Your server is wasting your CPU

All AMD server CPUs leave the factory tuned to perfection. Then system and OS makers screw them up

While using an AMD Barcelona (quad-core Opteron) server to create a portable benchmarking kit for InfoWorld's Test Center, I discovered something unexpected: I could incur variances in some benchmark tests ranging from 10 to 60 per cent through combined manipulation of the server's BIOS settings, BIOS version, compiler flags, and OS release.

I attempted to document the impact that each individual change had on performance, but flipping one switch often changed the effect of all the others. This frustrating yet fascinating effort ran aground when I had fiddled with settings and flags so much that my testbed stabilized; I could no longer budge the results no matter what I did. Normally stability is a good thing, but in this case, I was more interested in investigating the variance than in eliminating it. If I tried to bring this case to an actual engineer, he or she would likely tell me it had all been a mirage.

Last week, I had an opportunity to put this matter to a whole panel of engineers, the brain trust that manages performance and power testing for AMD's server CPUs. I was told that I was seeing an effect that's widely known among CPU engineers, but seldom communicated to IT. The performance envelope of a CPU and chipset is cast in silicon, but sculpted in software. Long before you lay hands on a server, BIOS and OS engineers have reshaped its finely tuned logic in code, sometimes with the real intent of making it faster or more efficient in some way that AMD hadn't considered, sometimes to compensate for overall server design flaws, and sometimes to homogenize the server to flatten its performance relative to Intel's.

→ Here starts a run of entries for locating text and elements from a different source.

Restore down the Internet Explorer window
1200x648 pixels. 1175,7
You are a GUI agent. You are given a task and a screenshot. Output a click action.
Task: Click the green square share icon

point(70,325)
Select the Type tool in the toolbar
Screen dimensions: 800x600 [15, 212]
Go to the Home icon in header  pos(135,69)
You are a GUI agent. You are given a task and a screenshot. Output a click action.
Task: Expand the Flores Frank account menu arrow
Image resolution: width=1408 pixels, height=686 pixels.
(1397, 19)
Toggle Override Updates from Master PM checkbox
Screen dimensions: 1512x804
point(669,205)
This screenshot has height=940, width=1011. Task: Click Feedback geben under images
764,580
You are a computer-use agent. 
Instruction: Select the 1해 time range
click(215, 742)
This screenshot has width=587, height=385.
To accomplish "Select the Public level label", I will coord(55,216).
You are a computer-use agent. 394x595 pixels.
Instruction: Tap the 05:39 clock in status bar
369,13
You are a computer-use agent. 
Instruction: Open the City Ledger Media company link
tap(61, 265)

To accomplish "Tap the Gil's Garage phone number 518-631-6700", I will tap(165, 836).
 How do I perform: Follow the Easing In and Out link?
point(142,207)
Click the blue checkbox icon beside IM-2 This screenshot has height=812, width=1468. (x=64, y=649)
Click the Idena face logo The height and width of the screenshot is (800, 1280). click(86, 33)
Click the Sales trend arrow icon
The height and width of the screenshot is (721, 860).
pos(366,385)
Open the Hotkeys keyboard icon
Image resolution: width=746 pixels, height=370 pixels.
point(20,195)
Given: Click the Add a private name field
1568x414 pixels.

Perhaps there have been cases where AMD servers were made more powerful or efficient through software tuning that deviates from AMD's advice. I sincerely doubt it. Most times, trying to outthink AMD's engineers is a fruitless exercise, but system and OS makers do it all the time. When they get it wrong -- and this is far easier to do than getting it right -- it costs you. You end up with systems that aren't performing to their potential, are letting power efficiency features go unexploited, or both.

AMD has performance engineering teams devoted to the science of optimization. Before a single system is built using any new family or major revision of AMD64 microprocessor, AMD issues detailed documentation listing each CPU's capabilities and tunable parameters. New CPUs and AMD-built chipsets go out with reference BIOS code that puts the processor in an optimal state before booting the OS. I met the engineers that develop the guidance for system makers, BIOS vendors, and the OS development teams at Microsoft, Red Hat, Suse, and Sun. They're no amateurs; I'd trust their advice. But once they do their jobs, the tuning of each system sold with AMD CPUs is out of their hands. The tiller is turned over to software.

The BIOS gets in there first. Machine code in the BIOS walks through the CPU's parameters and initializes them based on some combination of AMD's advice, the system administrator's preferences as expressed through configuration settings, and the whims of the system maker. Manufacturers contract for the development of the BIOS firmware in their servers. They determine what an admin can adjust, as well as the settings of all the things you can neither see nor change.

You'll never find a server shipped from the vendor with overly aggressive settings. Systems may be tuned downward to operate at the widest possible range of temperatures, to accommodate cheaper components, or to throttle performance in order to compensate for inadequate cooling design. Tuning can also undercut system performance in misguided attempts to meet energy efficiency targets, when that objective could be just as well served without sacrificing performance. For example, slowing memory access can cool the system considerably and lower its power draw, but the cap on performance means that tasks take longer to complete, increasing the time that the system spends drawing maximum power.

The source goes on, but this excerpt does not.